- PROBLEM -
Starting at the line that contains "The width and", write out every line to the end of the records below exactly, and leave out the pictures.

Stored records
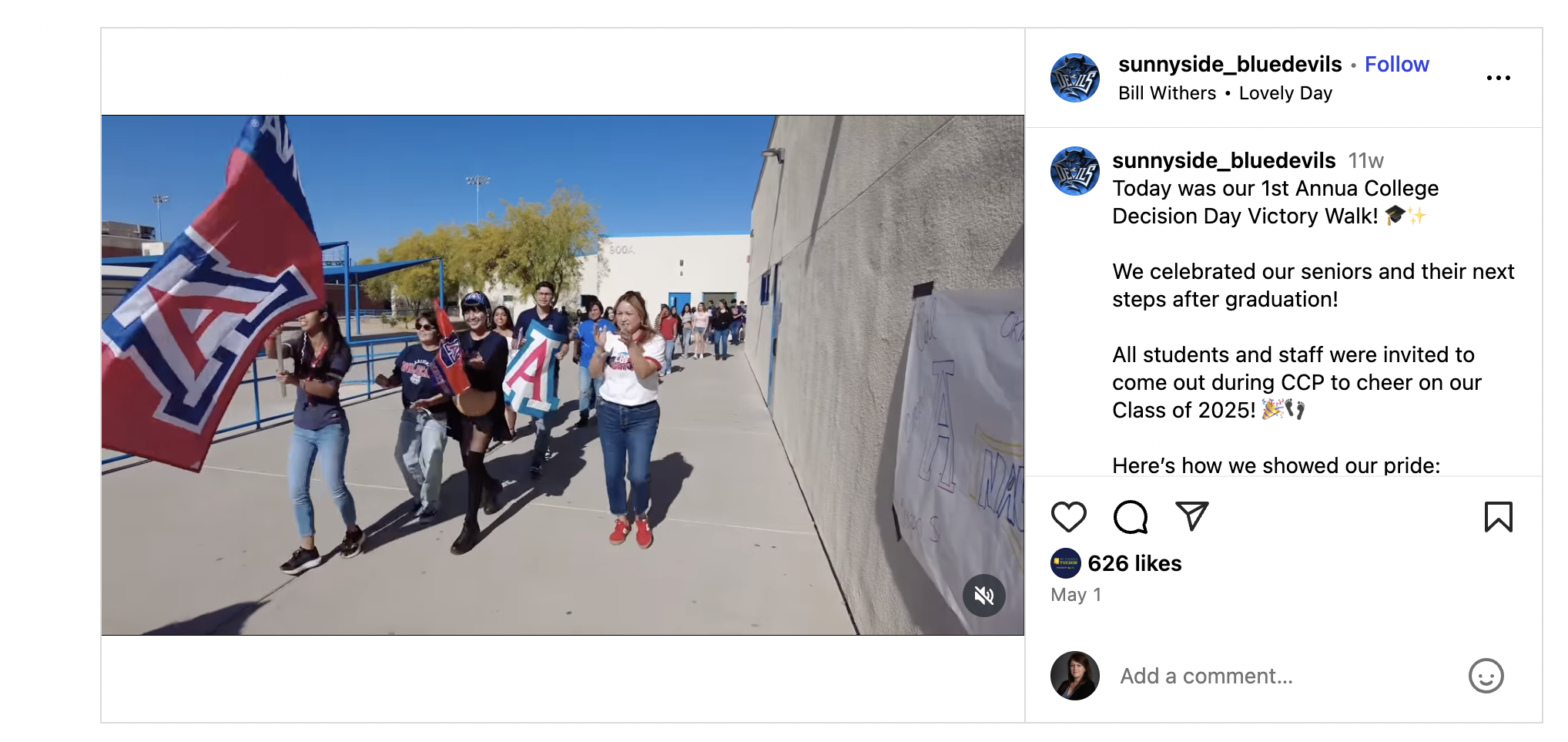Open the three-dot more options menu
Image resolution: width=1568 pixels, height=742 pixels.
pos(1499,78)
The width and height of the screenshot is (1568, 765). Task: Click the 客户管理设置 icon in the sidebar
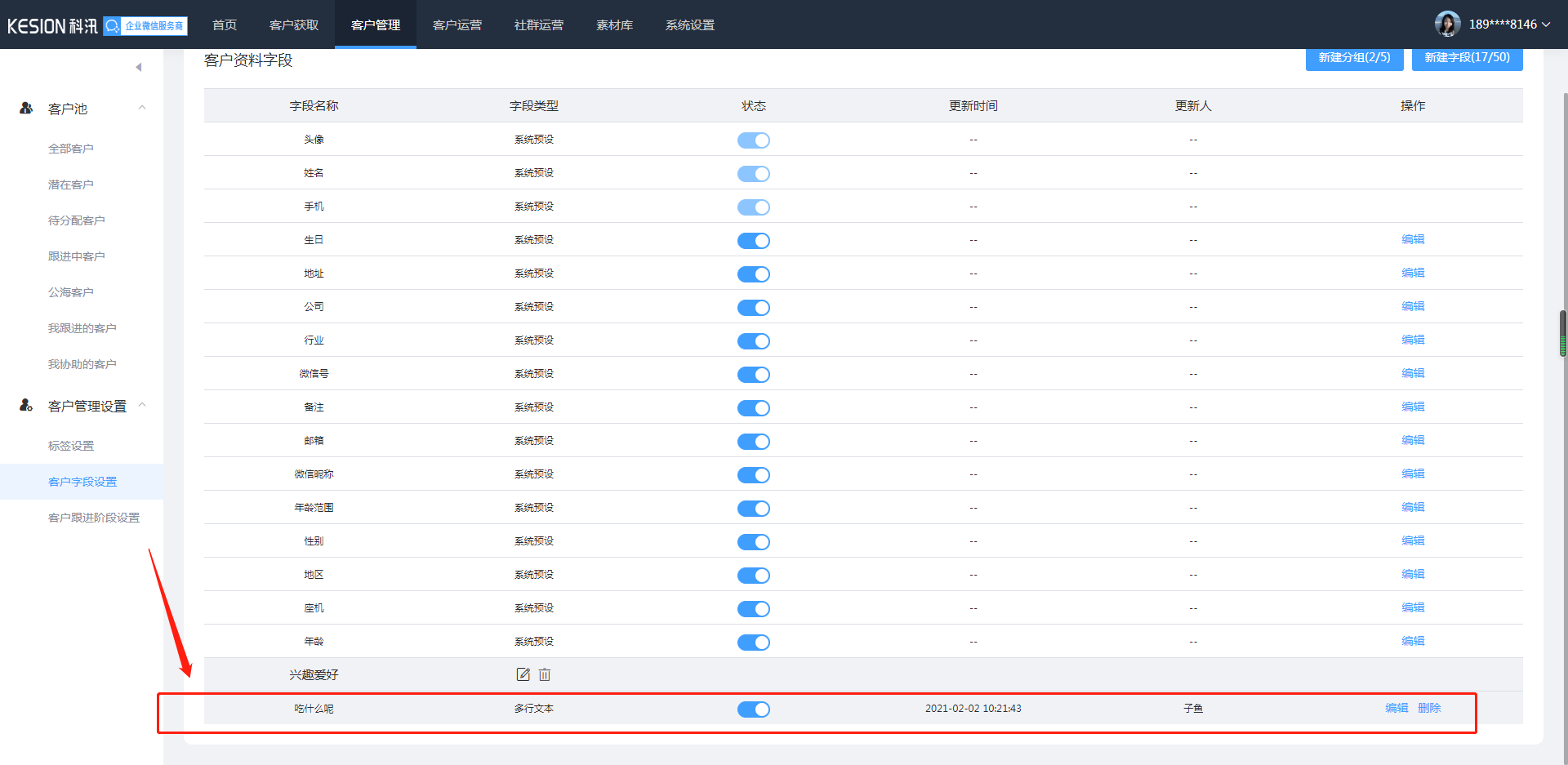pos(26,405)
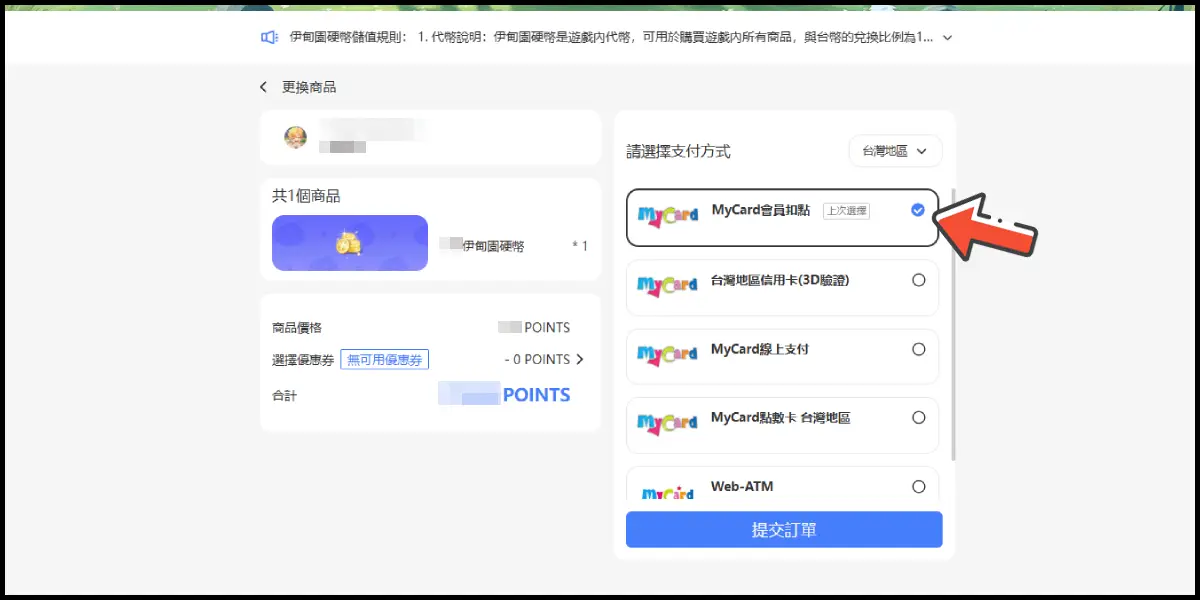Click the MyCard logo for 會員扣點
The image size is (1200, 600).
pos(667,217)
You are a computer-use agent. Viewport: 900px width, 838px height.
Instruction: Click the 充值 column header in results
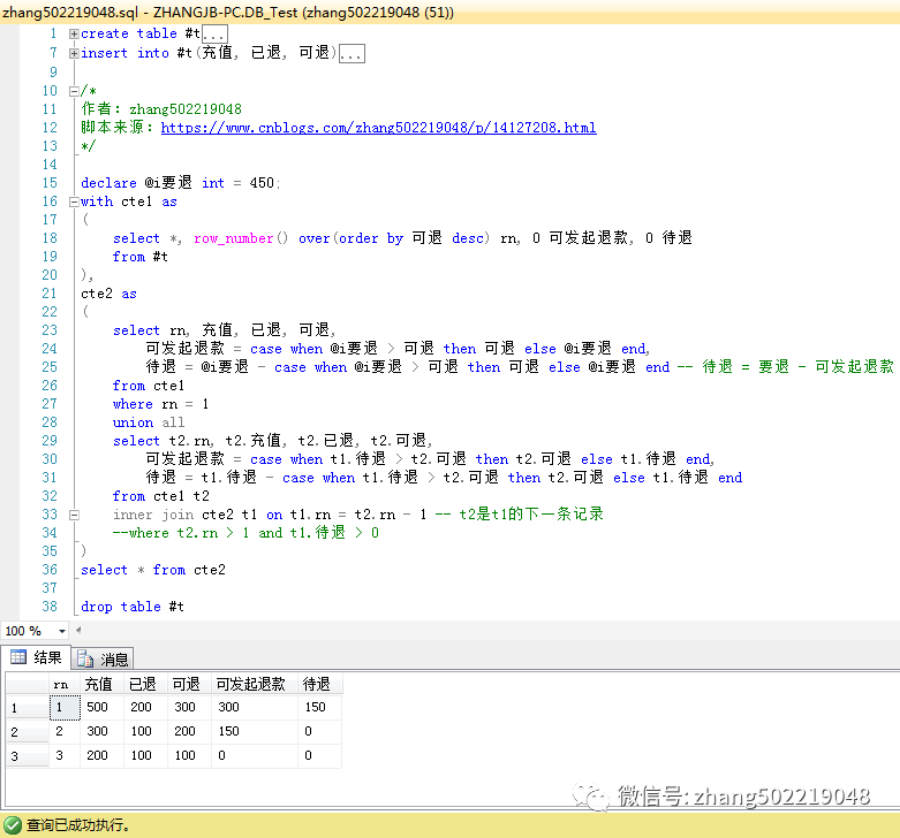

- REPLY TO THE TASK -
The width and height of the screenshot is (1568, 765). Task: Click the 客户管理设置 icon in the sidebar
pos(26,405)
Click the MyCard logo for 會員扣點
The image size is (1200, 600).
pos(667,217)
You are a computer-use agent. Viewport: 900px width, 838px height.
Instruction: Click the 充值 column header in results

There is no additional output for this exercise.